In the ever-growing growth hormone problem, center fielder Gary Matthews, Jr. finally denied using HGH. This advice evidently came from his lawyer, O.J. Simpson murder trial attorney Robert Shapiro. Hopefully Shapiro can explain how Matthews' batting average went from .255 to .313 in one season in addition to his amazing spike in power. It was probably something in the water.
Also in MLB news, Pete Rose admitted to betting on the Reds every night when he managed for them. ESPN Sports Center determined that he would have lost money doing that. All I know is that I bet that admission won't help him get in the Hall of Fame. I'll keep making that bet every night, and I'll keep winning.

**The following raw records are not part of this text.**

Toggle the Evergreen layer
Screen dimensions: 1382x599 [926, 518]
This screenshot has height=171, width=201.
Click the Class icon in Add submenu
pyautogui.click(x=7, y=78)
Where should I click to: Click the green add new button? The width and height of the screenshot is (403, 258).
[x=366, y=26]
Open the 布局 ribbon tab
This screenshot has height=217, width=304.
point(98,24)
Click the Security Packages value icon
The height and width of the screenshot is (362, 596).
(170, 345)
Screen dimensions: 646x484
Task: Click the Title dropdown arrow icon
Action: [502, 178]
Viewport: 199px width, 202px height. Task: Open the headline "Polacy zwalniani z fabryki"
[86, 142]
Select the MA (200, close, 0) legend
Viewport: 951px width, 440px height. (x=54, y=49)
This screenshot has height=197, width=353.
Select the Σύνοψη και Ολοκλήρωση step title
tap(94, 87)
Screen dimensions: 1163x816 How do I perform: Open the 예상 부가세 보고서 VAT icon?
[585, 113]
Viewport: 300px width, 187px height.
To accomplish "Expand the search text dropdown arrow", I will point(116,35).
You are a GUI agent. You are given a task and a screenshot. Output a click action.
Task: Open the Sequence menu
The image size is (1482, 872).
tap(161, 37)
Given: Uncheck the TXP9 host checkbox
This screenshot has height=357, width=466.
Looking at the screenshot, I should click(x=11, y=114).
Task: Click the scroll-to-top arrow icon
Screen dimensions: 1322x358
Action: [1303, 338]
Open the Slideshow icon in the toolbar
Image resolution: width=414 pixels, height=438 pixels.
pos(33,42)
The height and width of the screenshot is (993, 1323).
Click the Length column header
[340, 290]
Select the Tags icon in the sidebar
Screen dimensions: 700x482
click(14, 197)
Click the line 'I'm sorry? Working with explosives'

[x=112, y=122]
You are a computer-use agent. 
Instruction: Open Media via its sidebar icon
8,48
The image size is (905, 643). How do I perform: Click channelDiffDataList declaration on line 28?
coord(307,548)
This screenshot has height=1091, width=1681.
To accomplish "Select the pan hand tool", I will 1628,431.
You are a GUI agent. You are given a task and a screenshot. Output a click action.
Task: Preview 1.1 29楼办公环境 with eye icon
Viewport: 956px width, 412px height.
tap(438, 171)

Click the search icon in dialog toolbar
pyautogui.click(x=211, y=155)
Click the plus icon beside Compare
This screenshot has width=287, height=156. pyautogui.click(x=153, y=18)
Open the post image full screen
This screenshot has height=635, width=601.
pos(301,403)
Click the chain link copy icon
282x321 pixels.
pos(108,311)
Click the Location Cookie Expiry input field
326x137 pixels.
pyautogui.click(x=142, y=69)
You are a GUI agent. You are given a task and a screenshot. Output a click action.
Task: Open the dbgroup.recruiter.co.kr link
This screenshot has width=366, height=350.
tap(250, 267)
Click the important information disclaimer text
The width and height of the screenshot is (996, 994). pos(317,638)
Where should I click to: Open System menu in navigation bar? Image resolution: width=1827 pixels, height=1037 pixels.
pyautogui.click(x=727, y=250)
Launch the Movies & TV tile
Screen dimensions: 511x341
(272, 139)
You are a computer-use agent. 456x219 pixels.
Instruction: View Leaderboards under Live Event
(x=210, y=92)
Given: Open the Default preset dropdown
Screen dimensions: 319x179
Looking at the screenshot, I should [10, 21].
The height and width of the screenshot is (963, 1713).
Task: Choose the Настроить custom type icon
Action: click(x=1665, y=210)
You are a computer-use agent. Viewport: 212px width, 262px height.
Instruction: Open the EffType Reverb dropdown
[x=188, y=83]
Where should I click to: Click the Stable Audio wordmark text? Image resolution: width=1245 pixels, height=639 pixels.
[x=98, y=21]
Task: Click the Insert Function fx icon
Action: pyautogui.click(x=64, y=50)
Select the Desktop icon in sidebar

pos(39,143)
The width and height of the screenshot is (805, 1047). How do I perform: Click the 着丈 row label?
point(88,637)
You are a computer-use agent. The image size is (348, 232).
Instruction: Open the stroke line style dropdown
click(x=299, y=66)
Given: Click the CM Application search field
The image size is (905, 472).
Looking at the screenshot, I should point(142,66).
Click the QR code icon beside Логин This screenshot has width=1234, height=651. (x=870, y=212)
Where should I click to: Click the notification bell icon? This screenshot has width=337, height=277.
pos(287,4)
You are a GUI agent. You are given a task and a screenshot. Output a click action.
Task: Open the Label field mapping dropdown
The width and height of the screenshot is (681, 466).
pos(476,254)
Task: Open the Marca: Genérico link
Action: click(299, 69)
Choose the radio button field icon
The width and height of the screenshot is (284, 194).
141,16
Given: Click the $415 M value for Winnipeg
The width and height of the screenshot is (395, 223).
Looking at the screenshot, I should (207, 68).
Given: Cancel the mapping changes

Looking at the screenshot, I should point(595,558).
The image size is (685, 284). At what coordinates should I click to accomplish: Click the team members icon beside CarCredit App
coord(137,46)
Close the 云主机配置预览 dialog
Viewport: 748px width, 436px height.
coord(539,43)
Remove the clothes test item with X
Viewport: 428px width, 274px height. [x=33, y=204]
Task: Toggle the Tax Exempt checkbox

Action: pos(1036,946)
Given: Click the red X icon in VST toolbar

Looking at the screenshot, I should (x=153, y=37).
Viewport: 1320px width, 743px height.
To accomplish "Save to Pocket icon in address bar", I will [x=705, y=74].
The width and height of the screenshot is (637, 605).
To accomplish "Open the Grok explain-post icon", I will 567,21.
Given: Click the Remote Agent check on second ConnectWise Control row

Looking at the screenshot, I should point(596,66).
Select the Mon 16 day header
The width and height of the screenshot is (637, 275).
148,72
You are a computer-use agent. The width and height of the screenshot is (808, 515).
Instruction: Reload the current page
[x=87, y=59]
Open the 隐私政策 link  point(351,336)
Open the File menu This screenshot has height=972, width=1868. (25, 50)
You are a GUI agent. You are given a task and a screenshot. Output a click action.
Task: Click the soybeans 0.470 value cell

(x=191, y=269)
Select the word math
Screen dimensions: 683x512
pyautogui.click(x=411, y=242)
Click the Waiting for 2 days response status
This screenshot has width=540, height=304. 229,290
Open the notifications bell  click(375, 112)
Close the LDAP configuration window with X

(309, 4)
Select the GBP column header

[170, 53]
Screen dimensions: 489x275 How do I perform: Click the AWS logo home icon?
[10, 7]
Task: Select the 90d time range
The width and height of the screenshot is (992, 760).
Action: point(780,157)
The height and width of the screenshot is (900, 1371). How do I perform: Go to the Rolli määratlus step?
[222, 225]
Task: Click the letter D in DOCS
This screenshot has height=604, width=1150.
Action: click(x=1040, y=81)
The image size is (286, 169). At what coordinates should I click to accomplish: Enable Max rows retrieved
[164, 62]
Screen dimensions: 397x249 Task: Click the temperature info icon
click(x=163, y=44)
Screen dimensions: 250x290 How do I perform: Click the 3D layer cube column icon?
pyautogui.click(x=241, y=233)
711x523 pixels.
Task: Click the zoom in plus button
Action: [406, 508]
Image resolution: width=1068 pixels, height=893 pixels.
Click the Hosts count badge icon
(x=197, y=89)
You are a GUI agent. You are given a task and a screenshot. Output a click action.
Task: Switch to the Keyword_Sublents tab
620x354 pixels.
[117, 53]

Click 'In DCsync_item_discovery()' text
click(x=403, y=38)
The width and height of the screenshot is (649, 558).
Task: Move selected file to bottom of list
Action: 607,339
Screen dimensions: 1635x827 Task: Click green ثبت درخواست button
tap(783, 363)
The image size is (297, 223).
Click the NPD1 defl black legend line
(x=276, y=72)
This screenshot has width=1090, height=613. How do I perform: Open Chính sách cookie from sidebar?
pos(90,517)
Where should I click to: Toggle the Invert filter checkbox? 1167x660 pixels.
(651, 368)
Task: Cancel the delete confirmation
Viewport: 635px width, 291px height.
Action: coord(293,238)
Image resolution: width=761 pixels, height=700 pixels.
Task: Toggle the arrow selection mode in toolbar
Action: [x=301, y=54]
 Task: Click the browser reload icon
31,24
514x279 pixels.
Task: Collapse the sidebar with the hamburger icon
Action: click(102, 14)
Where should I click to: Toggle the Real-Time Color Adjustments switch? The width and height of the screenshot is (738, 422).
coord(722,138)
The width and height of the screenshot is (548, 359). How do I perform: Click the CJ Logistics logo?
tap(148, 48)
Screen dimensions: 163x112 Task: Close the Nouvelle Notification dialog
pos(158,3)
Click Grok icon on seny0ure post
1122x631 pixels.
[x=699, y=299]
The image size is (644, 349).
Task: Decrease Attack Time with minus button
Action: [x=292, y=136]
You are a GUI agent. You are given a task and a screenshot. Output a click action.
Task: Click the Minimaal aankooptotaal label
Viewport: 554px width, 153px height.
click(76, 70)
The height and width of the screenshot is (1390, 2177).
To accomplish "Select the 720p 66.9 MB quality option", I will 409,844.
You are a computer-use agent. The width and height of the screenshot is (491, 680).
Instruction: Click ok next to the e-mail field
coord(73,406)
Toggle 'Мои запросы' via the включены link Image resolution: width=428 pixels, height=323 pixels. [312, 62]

Mark Prior is continuing his meteoric decent into mediocrity, taking a dive to the minor leagues.
Prior's injuries were previously mocked by the Chicago Tribune in a column called "Prior Watch" that detailed every minute of his injury updates every day in print. He was the second player drafted when he was selected by the Cubs. Now he is being mocked by a guy with a bag on his head in a White Sox jersey. Oh how the mighty have fallen!
The NFL is expected to agree with the Players Association on a new automatic one year suspension for criminal behavior. It will be called the Pacman Jones/ Chris Henry/ Tank Johnson rule.
Finally, this scandal is so big that it could probably eat half a ton of edamame and soba noodles and come back for seconds. A Japanese muckraking publication is saying that Sumo wrestling is fake, and participants are denying the charges vehemently. I always wondered how Yokozuna made the easy transition to the World Wrestling Federation. Now at least I know.
This bit will wrap up with the crazy news department. Back to issues of HGH, but this time by an American icon, Sylvester Stallone has been charged with importing 48 vials of human growth hormone into Australia. It was obvious from the beginning that only heavy drug use could have caused somebody to be so delusional that they would make the movie "Rocky 7."
Another great topic in the Cleveland Scene is the article about Amish girls getting wasted. As a person who sold piles of liquor and beer to Amish guys whose secular buddies brought them to the liquour store in a van, let me be the first to tell you, "Na Zdrowie."
Finally, a new record may have been set for the best (or worst) criminal of all-time. A 13 year old Nelsonville, Ohio boy has been charged with 128 felonies, including burglary, theft, vandalism and witness intimidation. This may be the final proof needed to ascertain that some of the children have, in fact, been left behind.Unfortunately, this may be the last political rant for a few days as the operation is moving on to sunnier spring break pastures.